« Selon que vous serez puissant ou misérable, Les jugements de cour vous rendront blanc ou noir », disait Jean de La Fontaine. La République du Mali est en train de tanguer dangereusement vers l’injustice. Une justice à double vitesse, une politique du deux poids deux mesures. Après sa sortie le week-end dernier, au cours de laquelle il a appelé à la révolte et à l’insurrection populaire, l’imam Mahamoud Dicko a été convoqué par le Procureur du Tribunal de grande instance de la commune V de Bamako. Seulement voilà : avant que l’ancien président du Haut conseil islamique du Mali ne déplace pour être écouté par le Procureur, ses fidèles ont pris d’assaut le tribunal. Du coup, ils ont empêché l’arrivée de leur guide pour être entendu.
Face à cette mobilisation populaire, le Gouvernement du Mali a, semble-t-il, capitulé. La convocation du leader religieux a tout simplement été abandonnée, a-t-on appris. Aussi, nous est-il revenu que le ministre des Affaires étrangères, Tièbilé Dramé, s’est rendu au domicile de Dicko. Objectif de sa visite : présenter les excuses du Gouvernement. Alors question : sommes-nous encore dans une République ? Cette question vaut son pesant d’or, d’autant plus que le mercredi 19 février dernier, un autre prêcheur, Bandjougou Doumbia, a été placé sous mandat de dépôt pour presque les mêmes propos reprochés aujourd’hui à l’imam Dicko.

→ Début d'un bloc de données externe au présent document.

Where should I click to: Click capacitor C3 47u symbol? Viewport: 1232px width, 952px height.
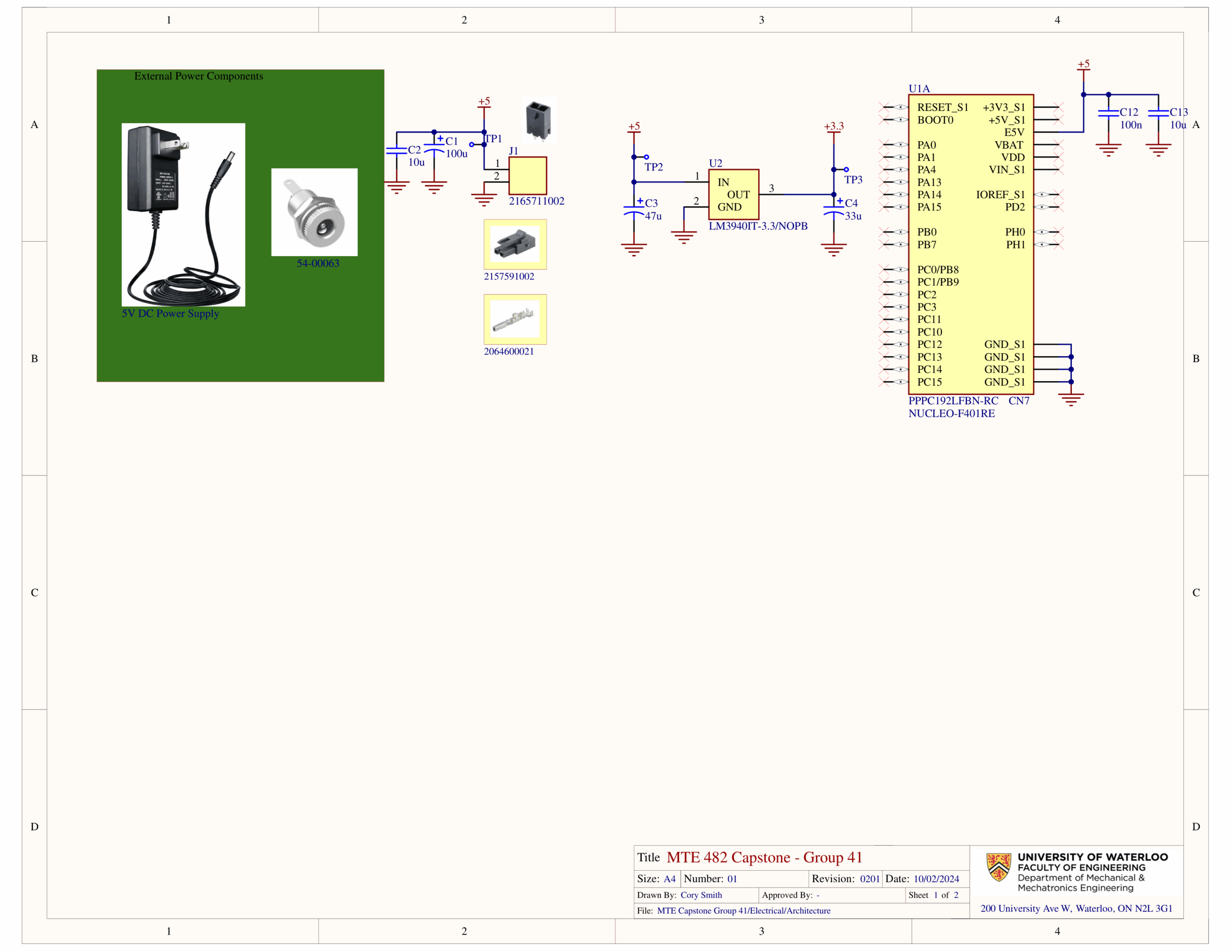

Par cette réaction, le Gouvernement malien démontre que dans notre République, il y a les uns et il y a les autres. Il y a des gens qui sont soumis à la justice et d’autres sont au-dessus des lois. Cette attitude met toute la République en danger. Car, tous les jours, des gens sont souvent jetés en prison pour des faits moins graves. La loi doit s’appliquer à tous : pauvres ou riches, puissants ou faibles. Nul n’est au-dessus de la loi, fut-il un leader religieux. Si la justice estime que des faits ou des propos de Dicko sont attentatoires aux lois de la République, pourquoi ne devrait-il pas répondre devant la justice ?
On se rappelle encore l’affaire Ras Bath, dont les supporters avaient incendié le Tribunal de grande instance de la commune IV de Bamako. Il avait, lui aussi, bénéficié en son temps des largesses du régime. Conséquence, le ministre de la Justice d’alors avait démissionné, estimant que le régime s’est sauvé au détriment de la République. Vraisemblablement, le pouvoir en place n’a rien appris de cette erreur. Si la rue doit guider la justice dans notre pays, on n’est donc pas à l’abri de la jungle et de l’anarchie. Qu’à Dieu ne plaise ! C’est au Gouvernement de donner les moyens à la justice pour qu’elle s’exerce en toute légalité ou avec équité. Cette fois-ci, le régime pourra-t-il se sauver sans la République ? Attendons voir vendredi.